Pemerintah menargetkan Danau Toba masuk dalam geopark dunia oleh Unesco akhir September 2015. Namun, kondisi lingkungan Danau Toba ini sudah rusak parah : penebangan hutan, pembakaran lahan menjadi perkebunan sawit dan HTI yang mengubah hutan alam menjadi ekaliptus, Air Danau Toba tercemar keramba jaring apung skala besar, penggunaan bahan kimia berbahaya, eksploitasi galian C, cagar budaya hancur, bebatuan peninggalan sejarah digali dan rusak, izin pengelolaan kayu (IPK) kepada PT GDS. Dampaknya, terjadi kerusakan ekosistem di Toba.
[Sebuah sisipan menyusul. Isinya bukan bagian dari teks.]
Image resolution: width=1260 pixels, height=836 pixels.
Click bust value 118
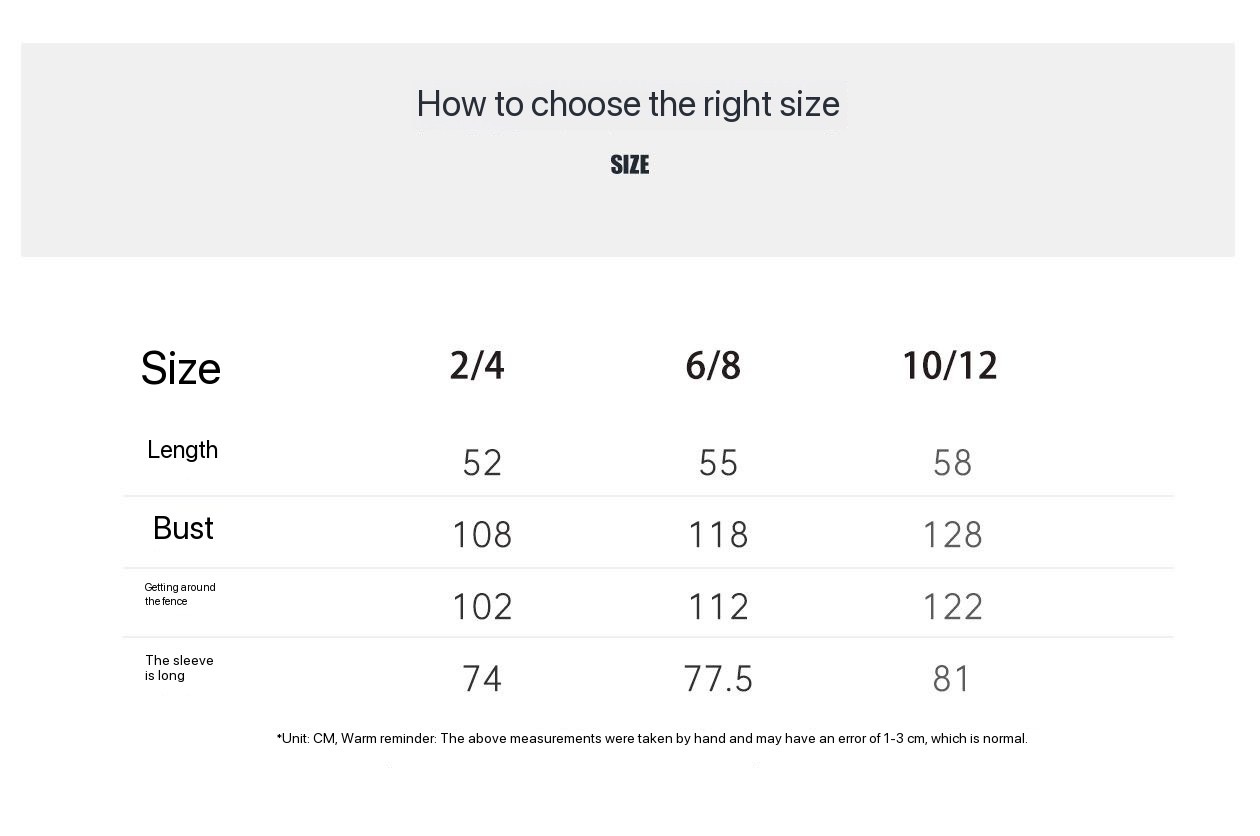click(x=718, y=535)
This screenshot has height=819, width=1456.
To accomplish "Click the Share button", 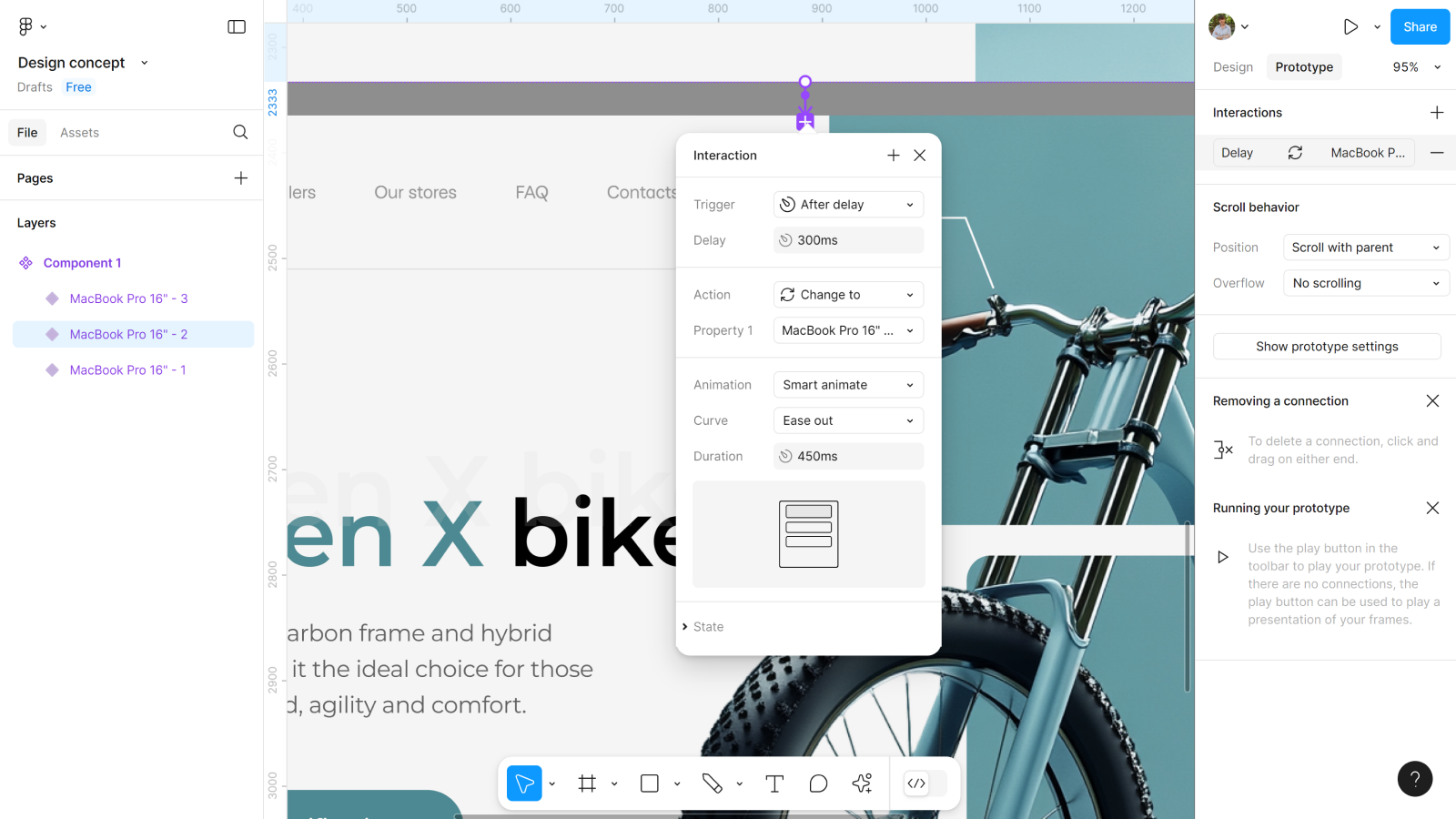I will (1420, 27).
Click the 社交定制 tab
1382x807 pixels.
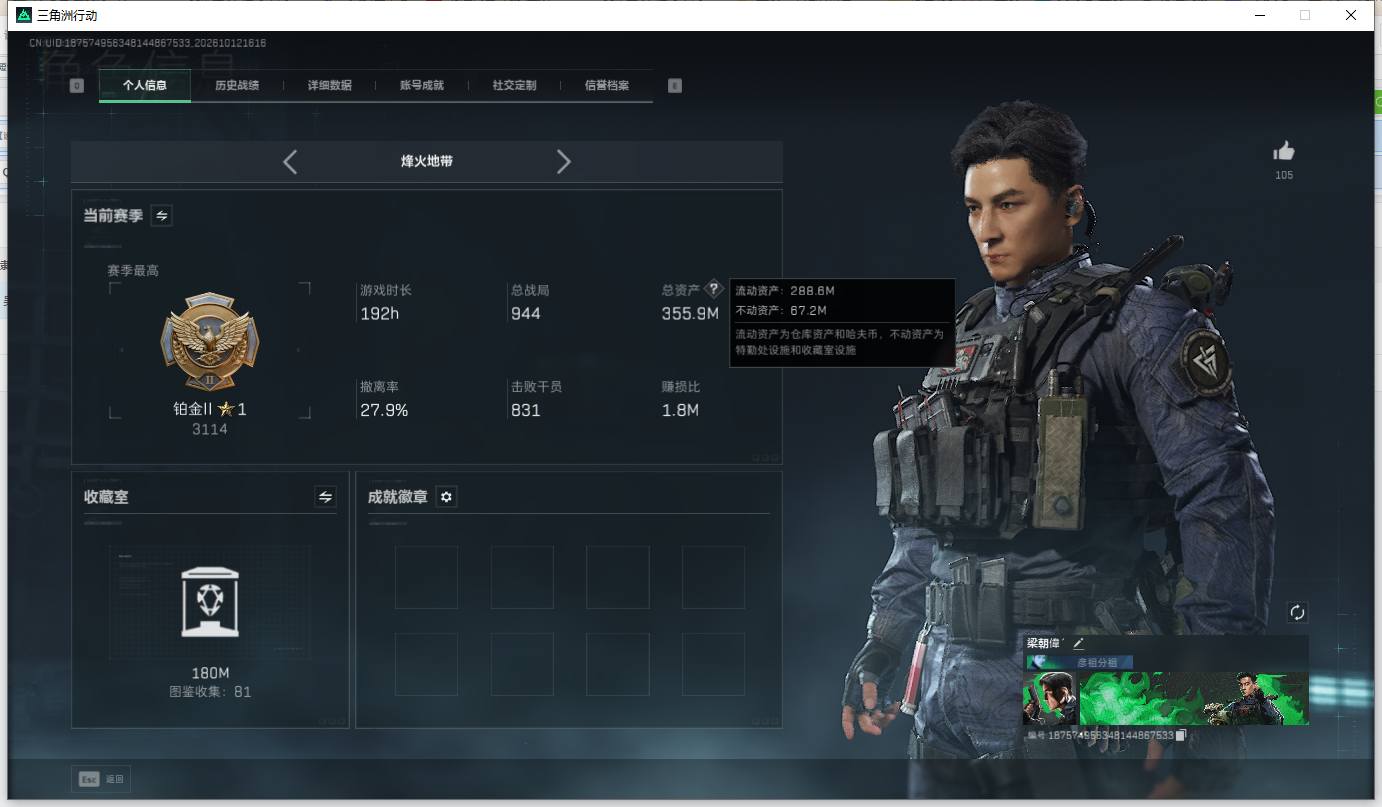point(514,85)
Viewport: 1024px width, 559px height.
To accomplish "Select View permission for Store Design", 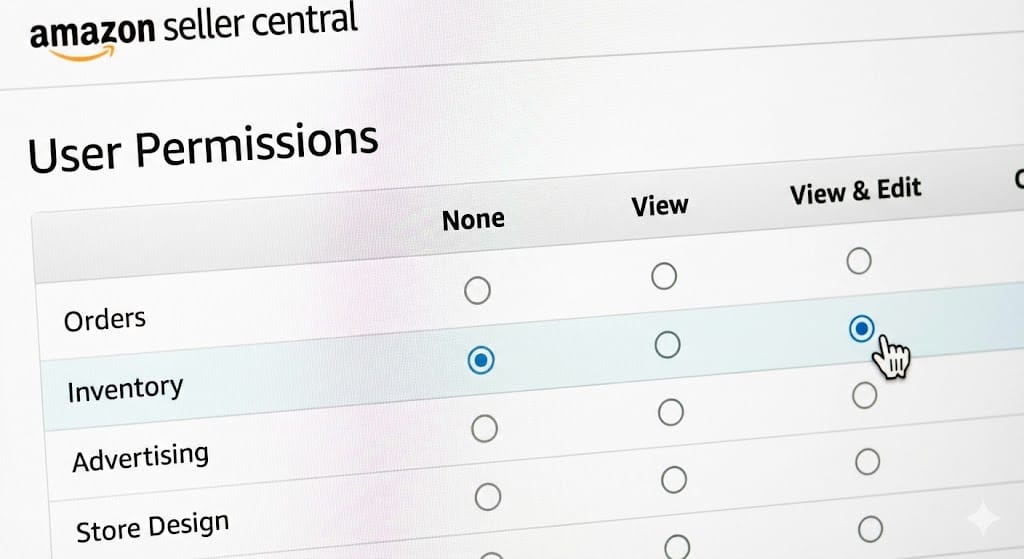I will (x=674, y=479).
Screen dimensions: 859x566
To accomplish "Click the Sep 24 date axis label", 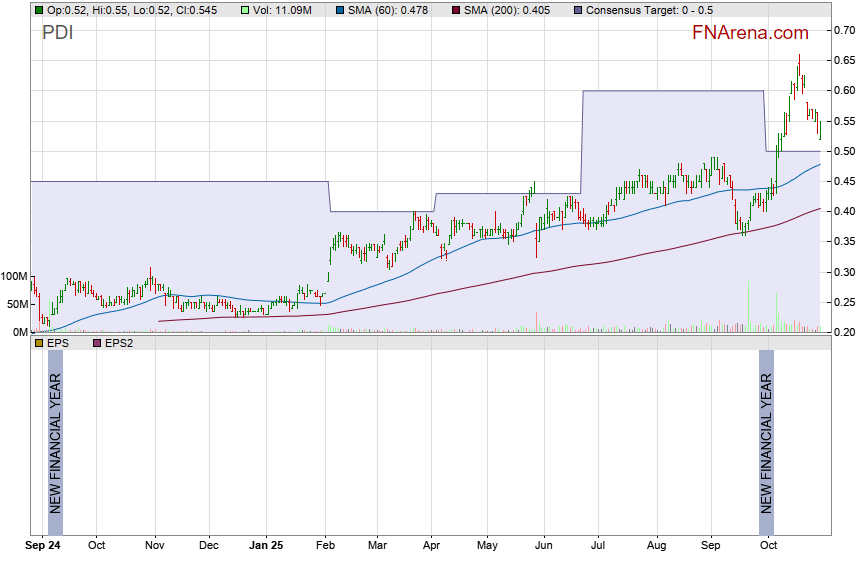I will pos(42,547).

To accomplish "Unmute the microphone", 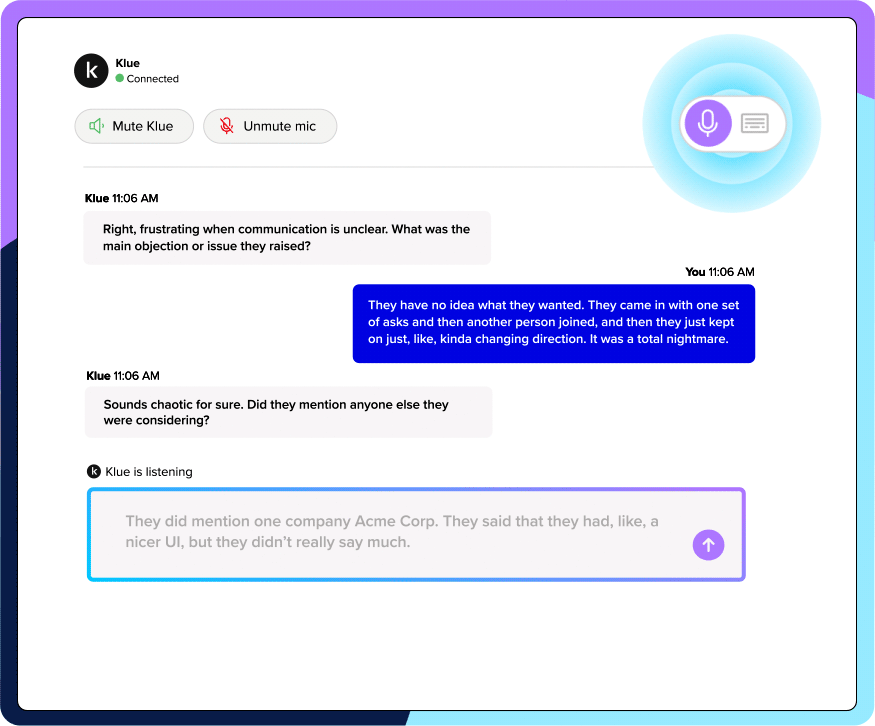I will 270,126.
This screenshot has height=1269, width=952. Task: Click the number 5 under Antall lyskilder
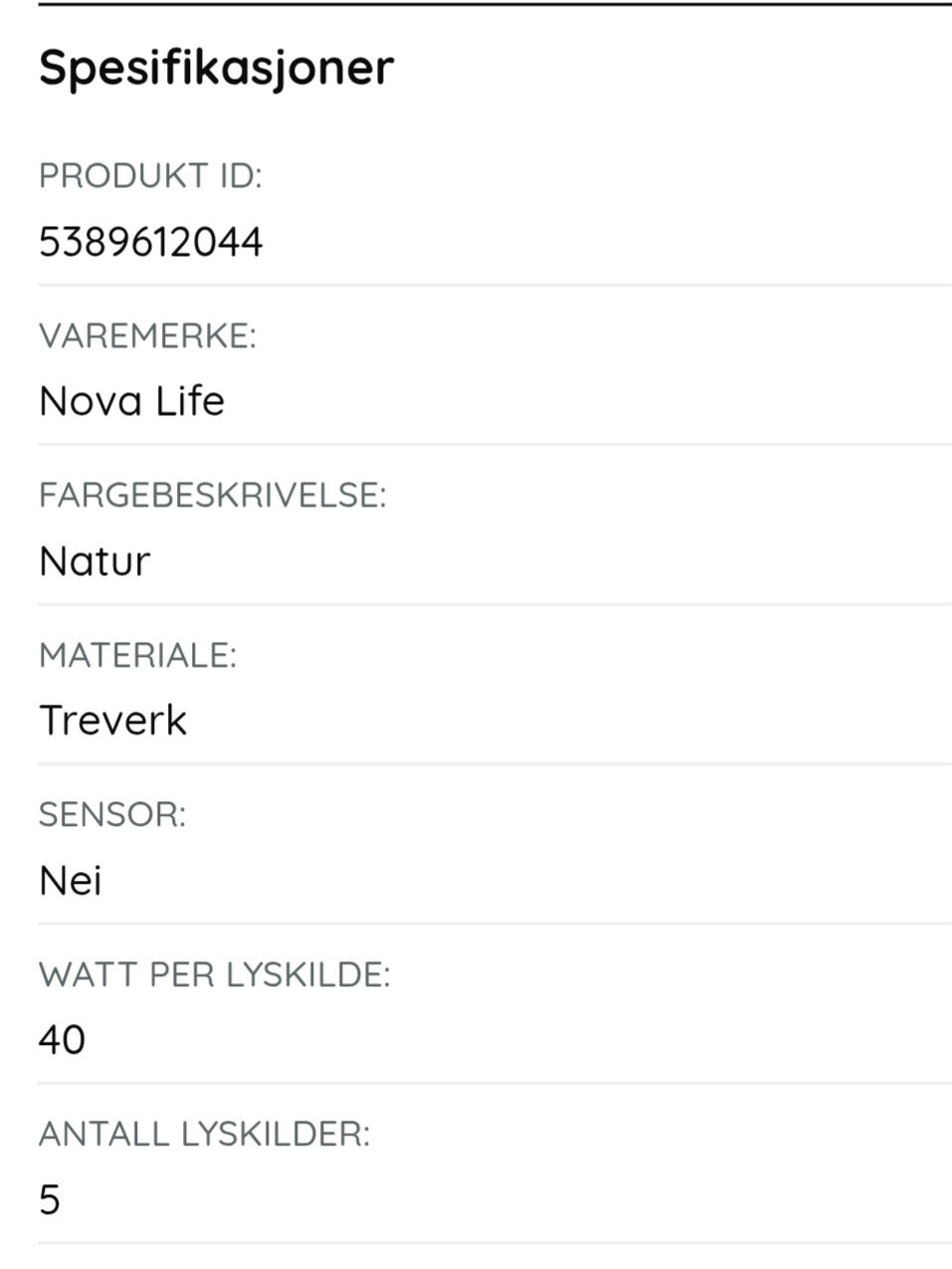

Jika pemerintah tidak segera melakukan langkah penyelamatan, mustahil target Kaldera Toba menjadi geopark dunia bisa terwujud.
Pemerintah harus berani menetapkan Danau Toba kembali sebagai kawasan konservasi atau wisata alam, mengembalikan Standar Kualitas Mutu air Danau Toba sebagai Air Minum dan menghentikan semua kegiatan yang merusak dan mencemari danau.
Badan Penelitian dan Pengembangan Kelautan dan Perikanan (Balitbang KP) melakukan pengkajian terhadap kegiatan budidaya ikan di Danau Toba. Kepala Balitbang KP Achmad Poernomo mengungkapkan bahwa kegiatan budidaya ikan di Danau Toba sudah ‘over exploitation’ (3/3/2015).
“Untuk menjaga kelestarian lingkungan dan demi mendukung keberlanjutan ekonomi masyarakat setempat, Balitbang KP merekomendasikan perlunya langkah moratorium dan rasionalisasi pengelolaan KJA,” katanya.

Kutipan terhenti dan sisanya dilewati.